3. Sidak Correction:
   - Use: Similar to Bonferroni correction, Sidak correction adjusts the significance level for multiple comparisons to control the familywise error rate.
   - Situation: Sidak correction is also used to address multiple comparisons, but it can be less conservative than Bonferroni correction, making it a preferable option when conducting a large number of comparisons.

4. Dunnett's Test:
   - Use: Dunnett's test compares each treatment group to a control group while controlling the overall Type I error rate.
   - Situation: When you have a control group and several treatment groups, Dunnett's test can help identify which treatment groups differ significantly from the control group, while still maintaining the overall Type I error rate at the desired level.

5. Scheffé's Test:
   - Use: Scheffé's test is a conservative post-hoc test that controls the familywise error rate for all possible comparisons.
   - Situation: Scheffé's test is used when you want to compare all possible combinations of groups while controlling the overall Type I error rate at a specified level. It is particularly useful when sample sizes are unequal or group variances are not homogeneous.

In [None]:
Q9. A researcher wants to compare the mean weight loss of three diets: A, B, and C. They collect data from
50 participants who were randomly assigned to one of the diets. Conduct a one-way ANOVA using Python
to determine if there are any significant differences between the mean weight loss of the three diets.
Report the F-statistic and p-value, and interpret the results.

In [6]:
import numpy as np
from scipy.stats import f_oneway

diet_A = np.array([2, 3, 4, 5, 6])
diet_B = np.array([1, 2, 3, 4, 5])
diet_C = np.array([3, 4, 5, 6, 7])

F_statistic, p_value = f_oneway(diet_A, diet_B, diet_C)

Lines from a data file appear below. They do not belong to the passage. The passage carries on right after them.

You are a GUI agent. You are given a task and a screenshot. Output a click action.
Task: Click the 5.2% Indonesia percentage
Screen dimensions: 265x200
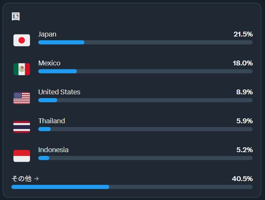[x=244, y=150]
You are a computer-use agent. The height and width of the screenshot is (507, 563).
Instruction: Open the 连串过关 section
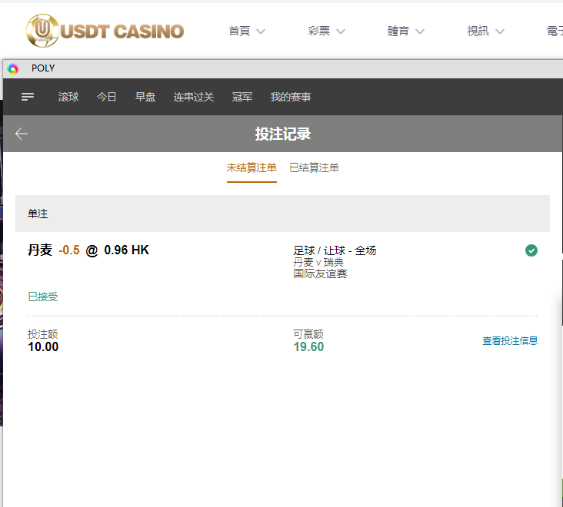pos(194,97)
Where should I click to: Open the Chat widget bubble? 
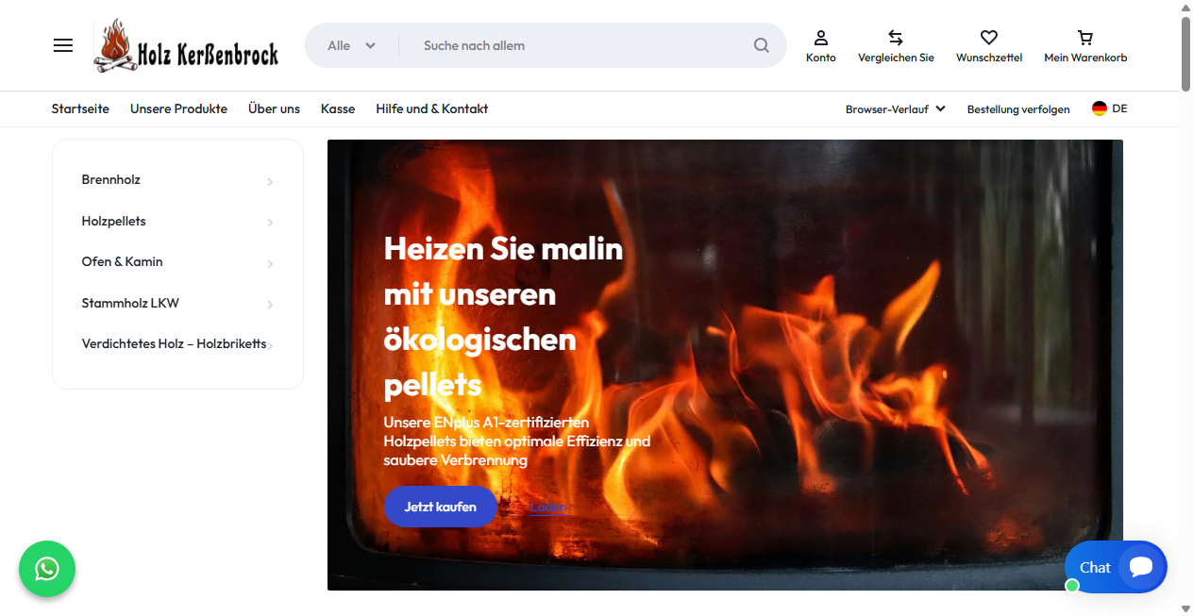coord(1116,567)
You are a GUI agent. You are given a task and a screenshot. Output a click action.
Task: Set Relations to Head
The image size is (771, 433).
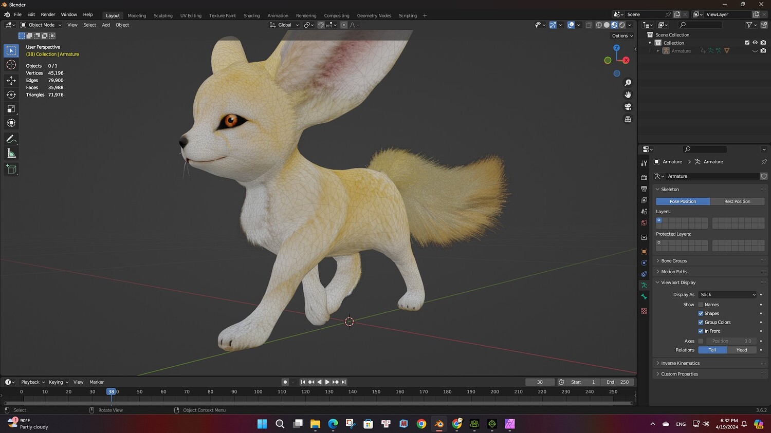coord(741,350)
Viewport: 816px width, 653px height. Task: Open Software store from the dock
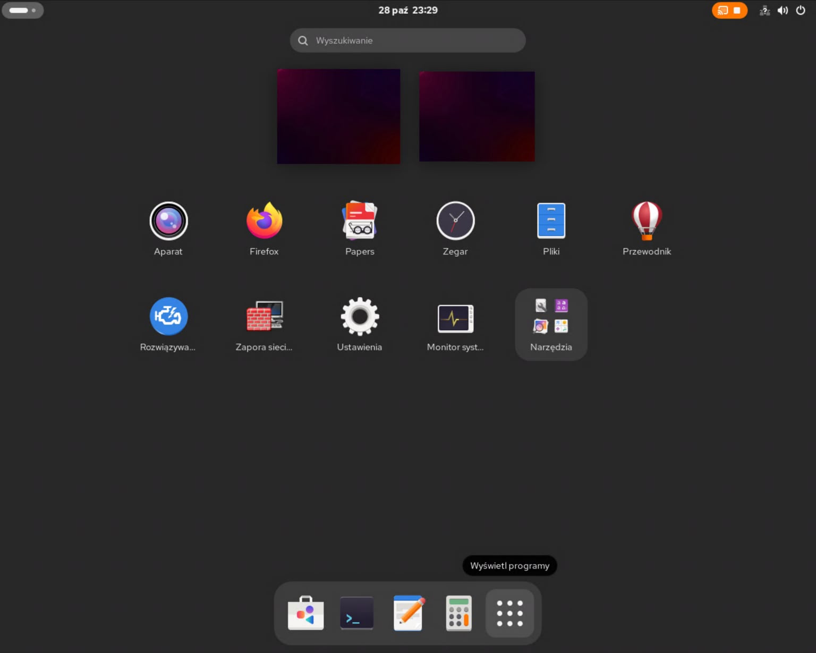[x=305, y=613]
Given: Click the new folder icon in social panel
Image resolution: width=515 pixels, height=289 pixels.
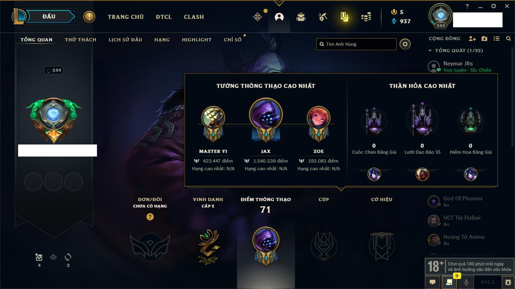Looking at the screenshot, I should point(484,39).
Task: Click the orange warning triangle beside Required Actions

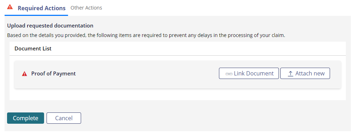Action: pyautogui.click(x=10, y=7)
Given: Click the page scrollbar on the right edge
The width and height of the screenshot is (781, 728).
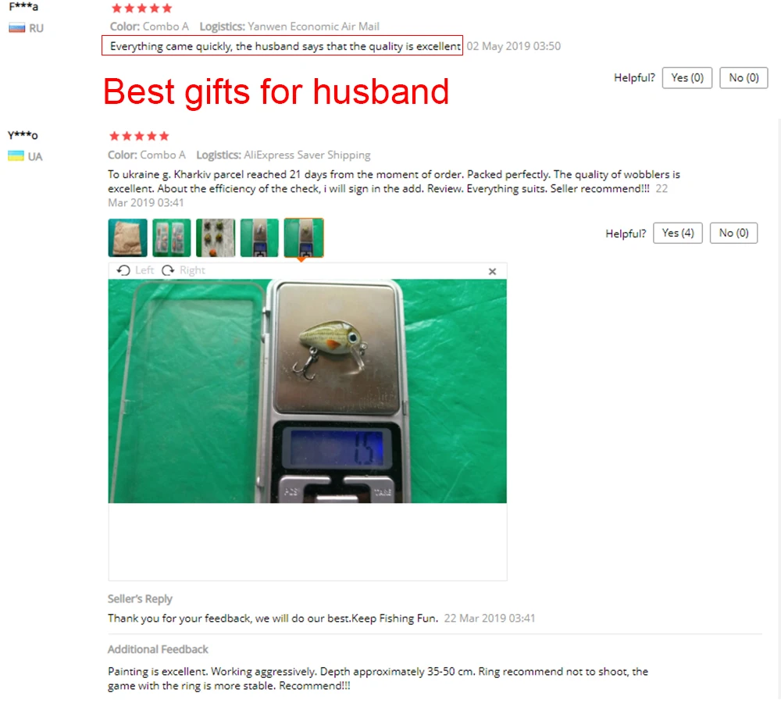Looking at the screenshot, I should tap(779, 409).
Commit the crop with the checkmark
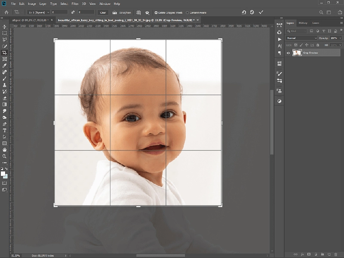The height and width of the screenshot is (258, 344). pyautogui.click(x=261, y=12)
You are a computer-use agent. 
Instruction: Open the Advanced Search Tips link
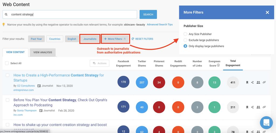click(x=160, y=25)
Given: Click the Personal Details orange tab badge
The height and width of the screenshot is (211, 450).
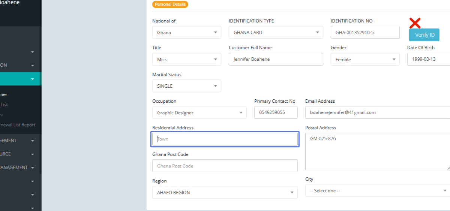Looking at the screenshot, I should (x=170, y=4).
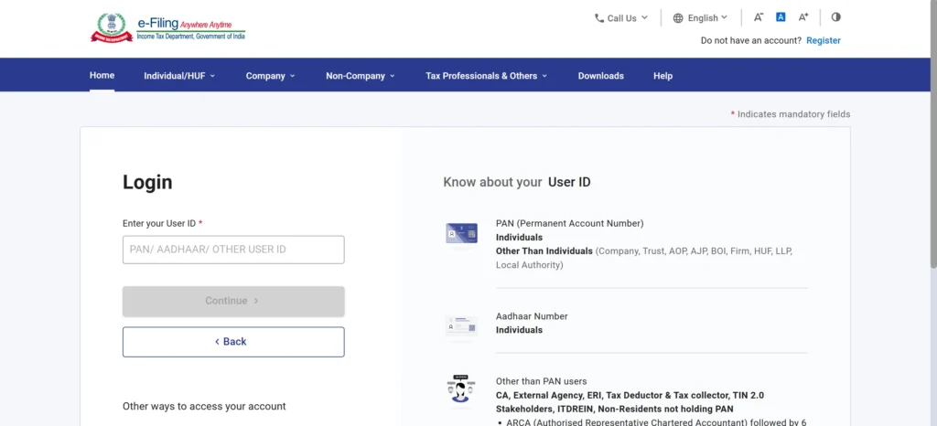This screenshot has height=426, width=937.
Task: Go to the Downloads page
Action: pyautogui.click(x=600, y=76)
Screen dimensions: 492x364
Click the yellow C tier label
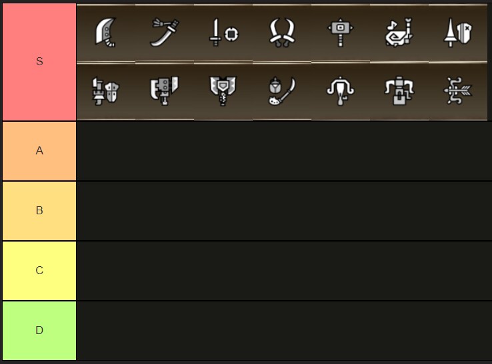[39, 271]

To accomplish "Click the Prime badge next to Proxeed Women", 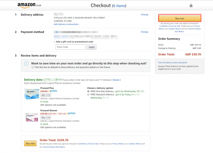I will click(x=71, y=113).
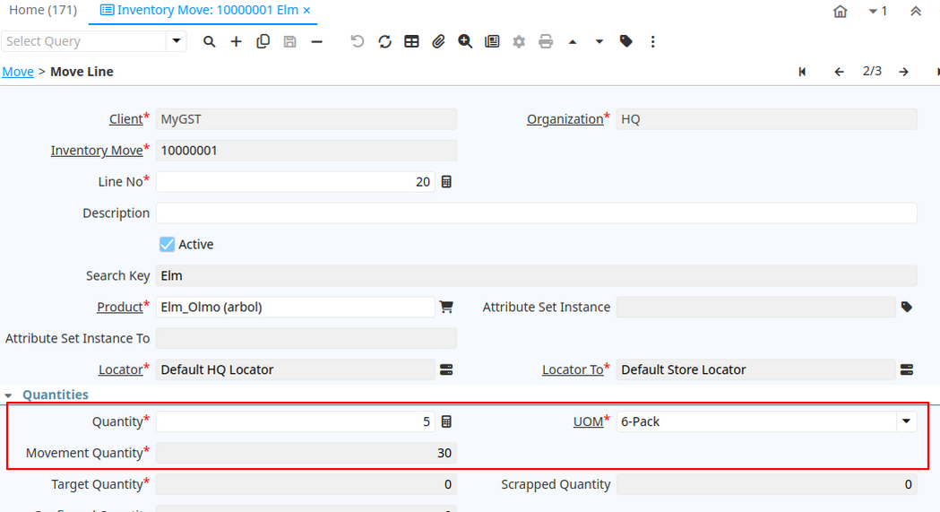Delete record using the minus icon
Viewport: 940px width, 512px height.
[x=316, y=41]
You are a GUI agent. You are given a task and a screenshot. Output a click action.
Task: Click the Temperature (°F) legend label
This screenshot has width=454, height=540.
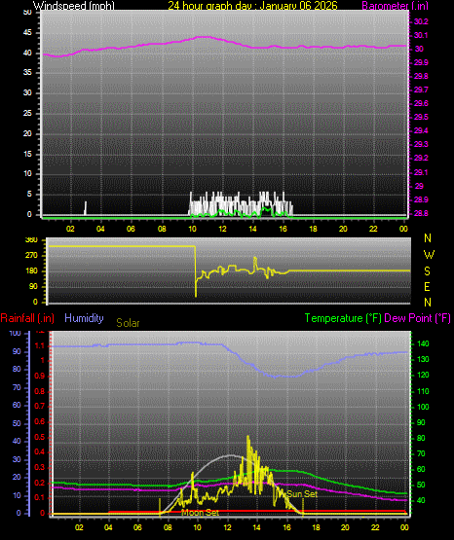click(x=343, y=318)
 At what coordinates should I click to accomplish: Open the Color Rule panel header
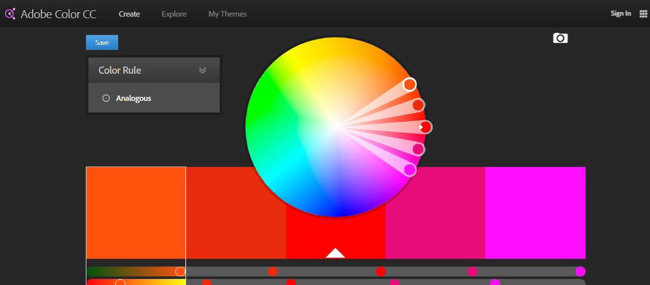click(x=120, y=70)
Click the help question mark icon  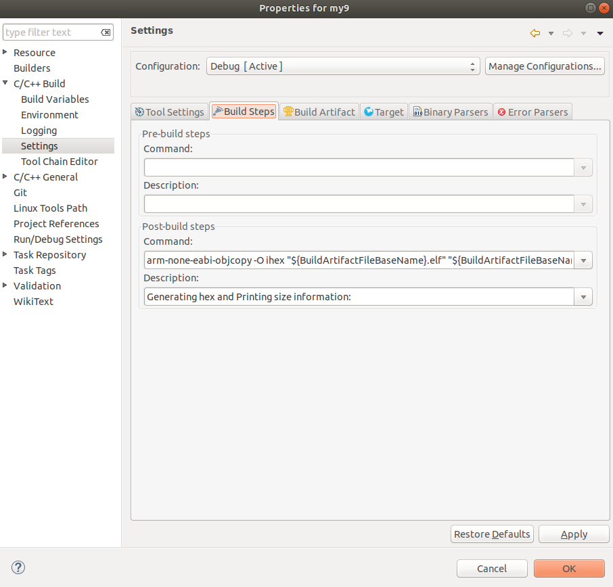(18, 567)
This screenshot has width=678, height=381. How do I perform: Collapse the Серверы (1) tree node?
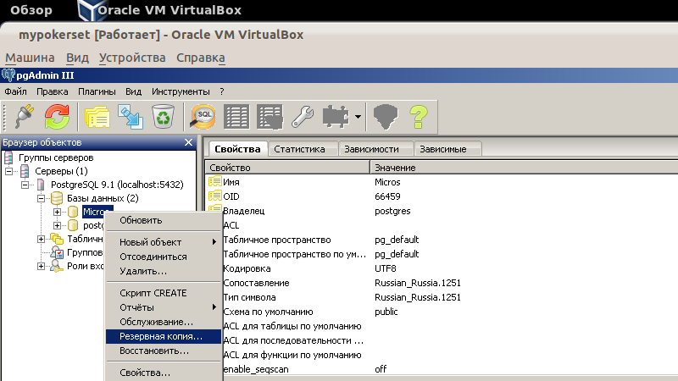tap(10, 171)
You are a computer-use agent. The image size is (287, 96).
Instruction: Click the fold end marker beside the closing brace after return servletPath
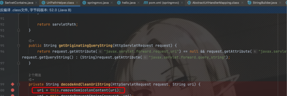(19, 30)
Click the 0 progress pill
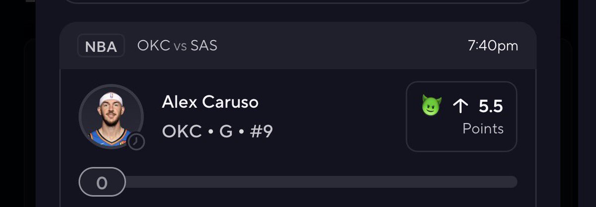This screenshot has width=596, height=207. [102, 182]
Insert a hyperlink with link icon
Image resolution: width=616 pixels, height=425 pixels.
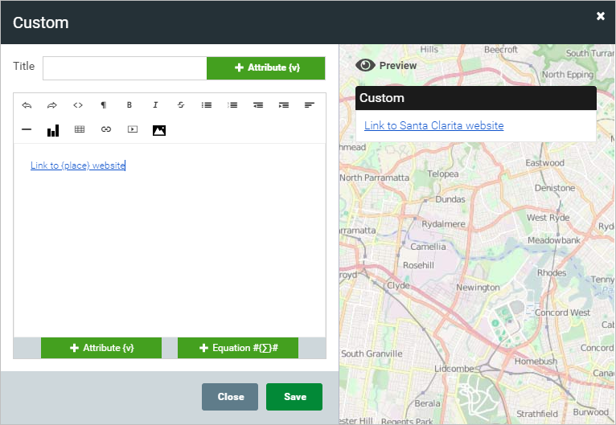coord(106,129)
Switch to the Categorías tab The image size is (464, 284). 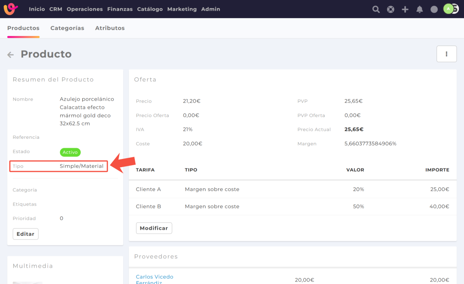click(67, 28)
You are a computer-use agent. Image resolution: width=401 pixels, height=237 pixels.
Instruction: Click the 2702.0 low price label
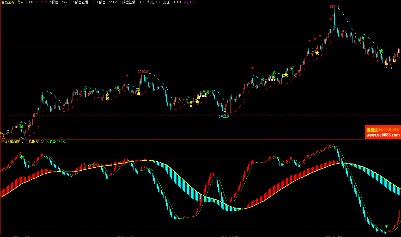pos(223,117)
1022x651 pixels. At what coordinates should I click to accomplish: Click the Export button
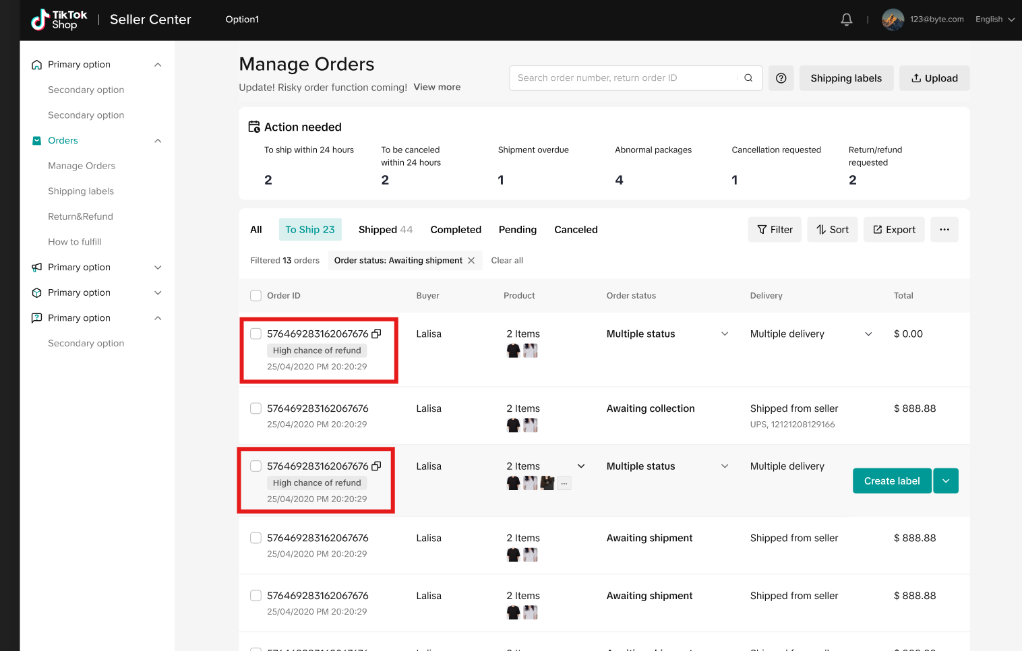894,230
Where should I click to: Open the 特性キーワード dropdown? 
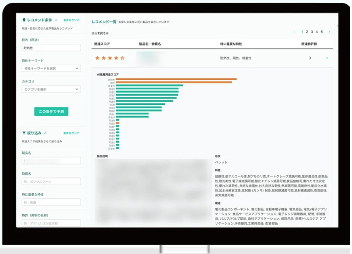pos(51,69)
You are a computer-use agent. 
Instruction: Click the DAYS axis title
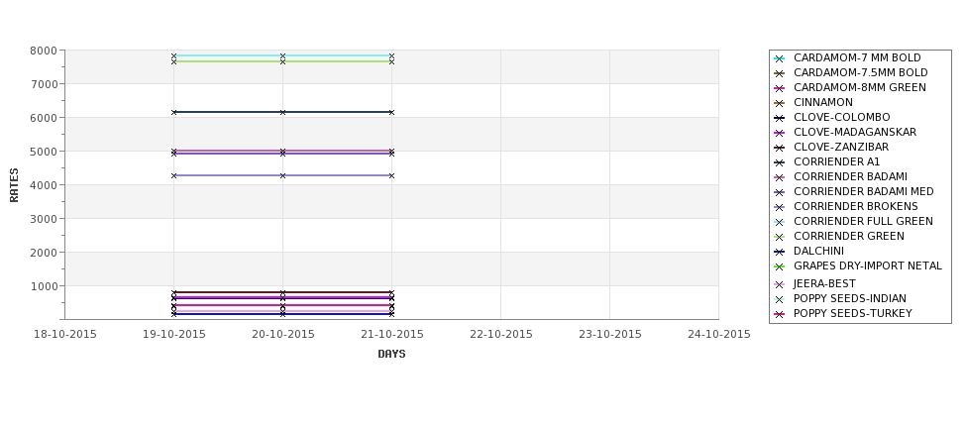[391, 354]
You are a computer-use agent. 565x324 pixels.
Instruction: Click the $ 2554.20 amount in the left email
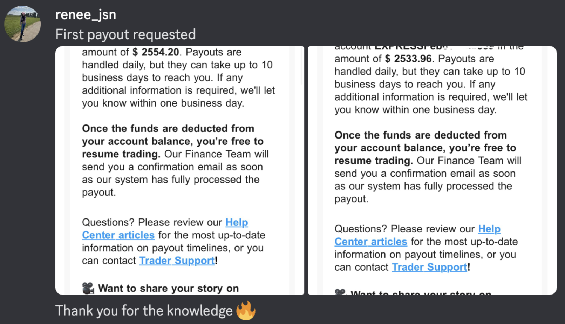(x=156, y=52)
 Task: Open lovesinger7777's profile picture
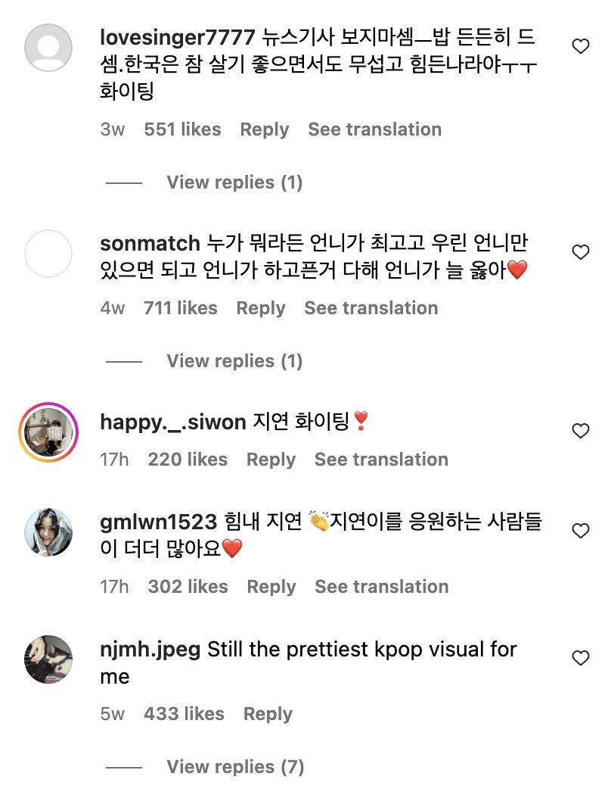coord(48,48)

print("F-statistic:", F_statistic)
print("p-value:", p_value)

if p_value < 0.05:
    print("The p-value is less than 0.05. Reject the null hypothesis.")
    print("There are significant differences between the mean weight loss of the three diets.")
else:
    print("The p-value is greater than or equal to 0.05. Fail to reject the null hypothesis.")
    print("There are no significant differences between the mean weight loss of the three diets.")


F-statistic: 2.0
p-value: 0.177978515625
The p-value is greater than or equal to 0.05. Fail to reject the null hypothesis.
There are no significant differences between the mean weight loss of the three diets.


In [None]:
Q10. A company wants to know if there are any significant differences in the average time it takes to
complete a task using three different software programs: Program A, Program B, and Program C. They
randomly assign 30 employees to one of the programs and record the time it takes each employee to
complete the task. Conduct a two-way ANOVA using Python to determine if there are any main effects or
interaction effects between the software programs and employee experience level (novice vs.
experienced). Report the F-statistics and p-values, and interpret the results.

In [None]:
import numpy as np
import pandas as pd
import statsmodels.api as sm
from statsmodels.formula.api import ols

np.random.seed(0)
n_employees = 30
employee_experience = np.random.choice(['Novice', 'Experienced'], size=n_employees)
software_program = np.random.choice(['A', 'B', 'C'], size=n_employees)
task_completion_time = np.random.normal(loc=10, scale=2, size=n_employees)

data = pd.DataFrame({'Employee_Experience': employee_experience,
                     'Software_Program': software_program,
                     'Task_Completion_Time': task_completion_time})

model = ols('Task_Completion_Time ~ C(Employee_Experience) * C(Software_Program)', data=data).fit()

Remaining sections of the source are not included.